- Stored dataset items

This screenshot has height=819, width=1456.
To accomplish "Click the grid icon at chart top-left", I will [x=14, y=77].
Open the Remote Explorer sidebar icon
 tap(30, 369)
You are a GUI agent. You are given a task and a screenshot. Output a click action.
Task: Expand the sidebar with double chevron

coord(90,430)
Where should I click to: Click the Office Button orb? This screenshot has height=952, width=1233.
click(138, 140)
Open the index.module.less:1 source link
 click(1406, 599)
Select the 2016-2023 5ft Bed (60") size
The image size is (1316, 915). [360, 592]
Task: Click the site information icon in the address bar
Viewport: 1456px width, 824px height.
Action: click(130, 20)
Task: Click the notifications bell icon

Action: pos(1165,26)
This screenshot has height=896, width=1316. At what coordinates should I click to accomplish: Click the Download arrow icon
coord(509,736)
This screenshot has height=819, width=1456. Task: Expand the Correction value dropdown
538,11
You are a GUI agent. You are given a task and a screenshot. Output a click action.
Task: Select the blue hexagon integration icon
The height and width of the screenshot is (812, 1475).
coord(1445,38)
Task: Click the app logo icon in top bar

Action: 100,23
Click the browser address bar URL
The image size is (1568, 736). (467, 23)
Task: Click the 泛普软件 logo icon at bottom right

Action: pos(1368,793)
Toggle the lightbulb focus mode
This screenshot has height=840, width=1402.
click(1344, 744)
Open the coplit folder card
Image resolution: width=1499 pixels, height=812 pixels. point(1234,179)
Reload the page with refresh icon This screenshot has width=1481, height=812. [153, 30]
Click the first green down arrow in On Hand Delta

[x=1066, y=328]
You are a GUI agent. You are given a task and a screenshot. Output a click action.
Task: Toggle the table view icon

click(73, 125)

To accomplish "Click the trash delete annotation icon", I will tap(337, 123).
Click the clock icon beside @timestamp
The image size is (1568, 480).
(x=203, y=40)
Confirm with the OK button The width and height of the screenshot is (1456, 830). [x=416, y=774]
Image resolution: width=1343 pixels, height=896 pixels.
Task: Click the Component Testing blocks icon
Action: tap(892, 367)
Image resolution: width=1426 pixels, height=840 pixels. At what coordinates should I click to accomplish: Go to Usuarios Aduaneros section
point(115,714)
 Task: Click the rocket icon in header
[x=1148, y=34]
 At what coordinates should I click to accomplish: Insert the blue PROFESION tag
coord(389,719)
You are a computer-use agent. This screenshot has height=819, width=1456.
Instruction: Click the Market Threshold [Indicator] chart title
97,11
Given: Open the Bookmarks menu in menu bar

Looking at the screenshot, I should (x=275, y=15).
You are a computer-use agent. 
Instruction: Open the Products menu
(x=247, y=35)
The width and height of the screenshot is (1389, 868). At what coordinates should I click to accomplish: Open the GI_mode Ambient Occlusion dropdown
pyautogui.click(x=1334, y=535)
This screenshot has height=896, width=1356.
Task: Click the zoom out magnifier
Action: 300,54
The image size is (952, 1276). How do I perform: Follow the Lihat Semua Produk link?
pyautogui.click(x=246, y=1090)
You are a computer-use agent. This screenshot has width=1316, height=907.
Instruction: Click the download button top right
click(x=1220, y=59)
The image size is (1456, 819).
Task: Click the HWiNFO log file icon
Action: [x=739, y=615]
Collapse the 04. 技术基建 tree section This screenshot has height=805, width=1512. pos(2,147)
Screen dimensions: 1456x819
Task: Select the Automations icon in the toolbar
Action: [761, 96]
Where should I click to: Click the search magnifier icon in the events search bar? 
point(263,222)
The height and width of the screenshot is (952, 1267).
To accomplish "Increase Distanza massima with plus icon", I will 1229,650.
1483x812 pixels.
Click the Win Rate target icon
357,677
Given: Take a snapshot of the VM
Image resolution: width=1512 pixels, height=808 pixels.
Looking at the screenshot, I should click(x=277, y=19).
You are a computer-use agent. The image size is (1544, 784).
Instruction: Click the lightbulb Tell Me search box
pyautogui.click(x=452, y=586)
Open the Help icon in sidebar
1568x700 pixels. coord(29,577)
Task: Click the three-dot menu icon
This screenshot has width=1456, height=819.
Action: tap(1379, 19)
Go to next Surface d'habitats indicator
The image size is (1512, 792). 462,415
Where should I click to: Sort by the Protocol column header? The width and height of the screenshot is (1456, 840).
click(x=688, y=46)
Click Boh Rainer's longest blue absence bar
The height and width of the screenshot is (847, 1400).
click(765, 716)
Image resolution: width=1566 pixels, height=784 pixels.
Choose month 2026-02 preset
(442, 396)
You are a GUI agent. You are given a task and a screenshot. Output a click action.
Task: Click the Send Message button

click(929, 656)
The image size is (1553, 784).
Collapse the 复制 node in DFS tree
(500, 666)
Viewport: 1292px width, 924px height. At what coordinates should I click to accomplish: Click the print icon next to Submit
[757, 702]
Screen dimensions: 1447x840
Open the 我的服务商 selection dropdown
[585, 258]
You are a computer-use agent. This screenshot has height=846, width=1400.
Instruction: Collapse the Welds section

- Your goal
An exact copy of every entry is required.

- Task solution
This screenshot has height=819, width=1456.
To accomplish "Click the grid icon at chart top-left", I will [x=14, y=77].
Open the Remote Explorer sidebar icon
 tap(30, 369)
You are a GUI agent. You are given a task and a screenshot. Output a click action.
Task: Expand the sidebar with double chevron

coord(90,430)
Where should I click to: Click the Office Button orb? This screenshot has height=952, width=1233.
click(138, 140)
Open the index.module.less:1 source link
 click(1406, 599)
Select the 2016-2023 5ft Bed (60") size
The image size is (1316, 915). [360, 592]
Task: Click the site information icon in the address bar
Viewport: 1456px width, 824px height.
Action: click(130, 20)
Task: Click the notifications bell icon

Action: pos(1165,26)
This screenshot has height=896, width=1316. At what coordinates should I click to accomplish: Click the Download arrow icon
coord(509,736)
This screenshot has height=819, width=1456. Task: Expand the Correction value dropdown
538,11
You are a GUI agent. You are given a task and a screenshot. Output a click action.
Task: Select the blue hexagon integration icon
The height and width of the screenshot is (812, 1475).
coord(1445,38)
Task: Click the app logo icon in top bar

Action: 100,23
Click the browser address bar URL
The image size is (1568, 736). (467, 23)
Task: Click the 泛普软件 logo icon at bottom right

Action: pos(1368,793)
Toggle the lightbulb focus mode
This screenshot has height=840, width=1402.
click(1344, 744)
Open the coplit folder card
Image resolution: width=1499 pixels, height=812 pixels. point(1234,179)
Reload the page with refresh icon This screenshot has width=1481, height=812. [153, 30]
Click the first green down arrow in On Hand Delta

[x=1066, y=328]
You are a GUI agent. You are given a task and a screenshot. Output a click action.
Task: Toggle the table view icon

click(73, 125)

To accomplish "Click the trash delete annotation icon", I will tap(337, 123).
Click the clock icon beside @timestamp
The image size is (1568, 480).
(x=203, y=40)
Confirm with the OK button The width and height of the screenshot is (1456, 830). [x=416, y=774]
Image resolution: width=1343 pixels, height=896 pixels.
Task: Click the Component Testing blocks icon
Action: tap(892, 367)
Image resolution: width=1426 pixels, height=840 pixels. At what coordinates should I click to accomplish: Go to Usuarios Aduaneros section
point(115,714)
 Task: Click the rocket icon in header
[x=1148, y=34]
 At what coordinates should I click to accomplish: Insert the blue PROFESION tag
coord(389,719)
You are a computer-use agent. This screenshot has height=819, width=1456.
Instruction: Click the Market Threshold [Indicator] chart title
97,11
Given: Open the Bookmarks menu in menu bar

Looking at the screenshot, I should (x=275, y=15).
You are a computer-use agent. 
Instruction: Open the Products menu
(x=247, y=35)
The width and height of the screenshot is (1389, 868). At what coordinates should I click to accomplish: Open the GI_mode Ambient Occlusion dropdown
pyautogui.click(x=1334, y=535)
This screenshot has height=896, width=1356.
Task: Click the zoom out magnifier
Action: 300,54
The image size is (952, 1276). How do I perform: Follow the Lihat Semua Produk link?
pyautogui.click(x=246, y=1090)
You are a computer-use agent. This screenshot has width=1316, height=907.
Instruction: Click the download button top right
click(x=1220, y=59)
The image size is (1456, 819).
Task: Click the HWiNFO log file icon
Action: [x=739, y=615]
Collapse the 04. 技术基建 tree section This screenshot has height=805, width=1512. pos(2,147)
Screen dimensions: 1456x819
Task: Select the Automations icon in the toolbar
Action: [761, 96]
Where should I click to: Click the search magnifier icon in the events search bar? 
point(263,222)
The height and width of the screenshot is (952, 1267).
To accomplish "Increase Distanza massima with plus icon", I will 1229,650.
1483x812 pixels.
Click the Win Rate target icon
357,677
Given: Take a snapshot of the VM
Image resolution: width=1512 pixels, height=808 pixels.
Looking at the screenshot, I should click(x=277, y=19).
You are a computer-use agent. The image size is (1544, 784).
Instruction: Click the lightbulb Tell Me search box
pyautogui.click(x=452, y=586)
Open the Help icon in sidebar
1568x700 pixels. coord(29,577)
Task: Click the three-dot menu icon
This screenshot has width=1456, height=819.
Action: tap(1379, 19)
Go to next Surface d'habitats indicator
The image size is (1512, 792). 462,415
Where should I click to: Sort by the Protocol column header? The width and height of the screenshot is (1456, 840).
click(x=688, y=46)
Click Boh Rainer's longest blue absence bar
The height and width of the screenshot is (847, 1400).
click(765, 716)
Image resolution: width=1566 pixels, height=784 pixels.
Choose month 2026-02 preset
(442, 396)
You are a GUI agent. You are given a task and a screenshot. Output a click action.
Task: Click the Send Message button

click(929, 656)
The image size is (1553, 784).
Collapse the 复制 node in DFS tree
(500, 666)
Viewport: 1292px width, 924px height. At what coordinates should I click to accomplish: Click the print icon next to Submit
[757, 702]
Screen dimensions: 1447x840
Open the 我的服务商 selection dropdown
[585, 258]
You are a computer-use agent. This screenshot has height=846, width=1400.
Instruction: Collapse the Welds section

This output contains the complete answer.